Many travelers, even experienced ones, travel with their creature comforts at the expense of luggage weight — I know one who refuses to go anywhere without her pillow, and others who haul too many clothes for SE Asia. However, a lot of us tend to become traveling minimalists by necessity, never buying a family-size anything or more than a few days’ supply of dry snacks. I’m here to tell you the day will come when you know you’re going to be in one place for many months and get out of the habit of buying little to save space. What are some of the first purchases you’ll make that will let you realize your traveling days are on hold?

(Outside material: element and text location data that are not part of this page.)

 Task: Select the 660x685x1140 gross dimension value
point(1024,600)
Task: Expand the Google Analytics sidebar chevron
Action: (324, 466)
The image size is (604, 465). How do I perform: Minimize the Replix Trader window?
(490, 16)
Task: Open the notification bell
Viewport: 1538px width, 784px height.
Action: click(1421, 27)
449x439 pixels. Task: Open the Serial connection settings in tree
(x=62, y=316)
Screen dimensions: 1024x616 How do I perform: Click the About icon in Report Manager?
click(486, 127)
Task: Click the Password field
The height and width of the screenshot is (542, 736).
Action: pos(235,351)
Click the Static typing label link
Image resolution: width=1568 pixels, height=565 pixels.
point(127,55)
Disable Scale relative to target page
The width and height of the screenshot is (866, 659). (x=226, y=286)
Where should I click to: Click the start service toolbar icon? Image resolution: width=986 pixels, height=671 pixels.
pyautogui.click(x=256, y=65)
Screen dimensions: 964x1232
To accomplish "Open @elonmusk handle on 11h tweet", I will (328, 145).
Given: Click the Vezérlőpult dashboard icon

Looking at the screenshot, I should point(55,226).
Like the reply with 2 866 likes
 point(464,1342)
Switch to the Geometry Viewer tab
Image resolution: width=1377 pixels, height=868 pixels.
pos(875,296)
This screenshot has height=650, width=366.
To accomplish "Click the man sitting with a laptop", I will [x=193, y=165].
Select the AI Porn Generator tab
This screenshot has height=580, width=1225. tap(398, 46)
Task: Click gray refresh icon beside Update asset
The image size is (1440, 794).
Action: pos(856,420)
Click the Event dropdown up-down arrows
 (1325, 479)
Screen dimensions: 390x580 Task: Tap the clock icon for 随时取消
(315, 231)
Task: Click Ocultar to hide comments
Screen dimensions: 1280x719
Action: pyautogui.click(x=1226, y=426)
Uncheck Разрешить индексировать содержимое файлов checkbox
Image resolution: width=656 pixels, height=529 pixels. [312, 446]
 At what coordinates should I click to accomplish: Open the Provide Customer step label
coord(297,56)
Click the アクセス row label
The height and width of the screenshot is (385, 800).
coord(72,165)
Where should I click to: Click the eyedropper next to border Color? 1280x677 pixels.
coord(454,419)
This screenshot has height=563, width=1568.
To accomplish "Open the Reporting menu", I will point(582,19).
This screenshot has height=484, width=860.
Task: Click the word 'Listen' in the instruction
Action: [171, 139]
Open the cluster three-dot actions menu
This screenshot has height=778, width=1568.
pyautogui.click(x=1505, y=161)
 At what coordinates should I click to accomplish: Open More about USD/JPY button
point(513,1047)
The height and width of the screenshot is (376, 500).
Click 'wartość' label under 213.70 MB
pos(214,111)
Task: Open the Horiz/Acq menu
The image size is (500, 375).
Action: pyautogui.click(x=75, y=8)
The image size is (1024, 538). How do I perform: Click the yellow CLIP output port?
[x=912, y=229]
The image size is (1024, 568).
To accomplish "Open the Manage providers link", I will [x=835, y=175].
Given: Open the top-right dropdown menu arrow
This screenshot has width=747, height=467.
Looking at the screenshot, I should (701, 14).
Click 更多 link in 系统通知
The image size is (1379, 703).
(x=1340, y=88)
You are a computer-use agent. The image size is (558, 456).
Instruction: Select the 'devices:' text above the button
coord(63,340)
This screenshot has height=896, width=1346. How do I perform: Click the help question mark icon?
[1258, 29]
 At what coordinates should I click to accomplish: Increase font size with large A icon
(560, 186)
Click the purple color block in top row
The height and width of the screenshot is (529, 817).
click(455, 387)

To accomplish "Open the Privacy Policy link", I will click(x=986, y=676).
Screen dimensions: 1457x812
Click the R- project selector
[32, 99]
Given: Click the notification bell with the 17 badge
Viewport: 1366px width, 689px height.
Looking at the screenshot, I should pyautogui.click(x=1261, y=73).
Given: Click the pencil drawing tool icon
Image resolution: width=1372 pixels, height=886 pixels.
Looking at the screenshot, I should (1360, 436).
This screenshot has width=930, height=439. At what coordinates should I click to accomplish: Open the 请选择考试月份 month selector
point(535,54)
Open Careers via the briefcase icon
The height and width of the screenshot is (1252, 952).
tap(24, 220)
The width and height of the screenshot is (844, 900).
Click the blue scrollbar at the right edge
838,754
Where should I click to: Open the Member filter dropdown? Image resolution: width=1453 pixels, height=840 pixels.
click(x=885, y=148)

(Author’s note: excluding obvious things like furniture, dishes, living space, and cars.)

1. Detergent

I usually just swiped a laundry pod or two and some dryer sheets from my friends’ places when I needed supplies on the road. Buying a full container of detergent means you plan on being around for the full 64 loads.

2. Loose tea

Travelers drink tea, of course. There are plenty of caffeine aficionados who haul coffee beans, loose leaf tea, and infusers (maybe even a French press), but we all know if you’re carrying everything with you, instant coffee and tea bags are infinitely more practical. Buying nothing but full bags of loose leaf means you probably have your own mug and kettle.

3. iPhone contract

Two years of your life, sold away so you can comment on pictures of kitties. Well, not really; the standard contract does in fact allow account holders to freeze the contract for a few months at a time, but unless you’re willing to pay a fine, buy the phone up front, or pay for service you won’t use abroad, you know you’re grounded.

4. Real books

This one is a misnomer; I’m in the minority, but I tend to bring real books with me when I travel. Nevertheless, the growing trend is to use an e-reader and just download English-language material across the world. Stocking up on hardbacks means you’re planning on buying a bookshelf, filling it with inspirational reading, and inviting guests over to sip wine while you drone on about your time in Peru.

5. Formal clothes

Yes, many travelers come prepared with something appropriate for business casual, but I don’t know too many who bring jackets or full suits, tuxedos, etc. along for the ride, risking mildew, wrinkling… not to mention the weight and having the matching shoes. Look at yourself in the mirror the first time you buy that pantsuit or tie and just think: “you’re here forever.”

Don't forget: You're here forever.

6. Anything offering point cards

Sandwiches, smoothies, ice cream, haircuts… it’s not as though you wouldn’t buy any of these in another country, but hanging onto the point card and expecting to get the free whatever after twenty purchases?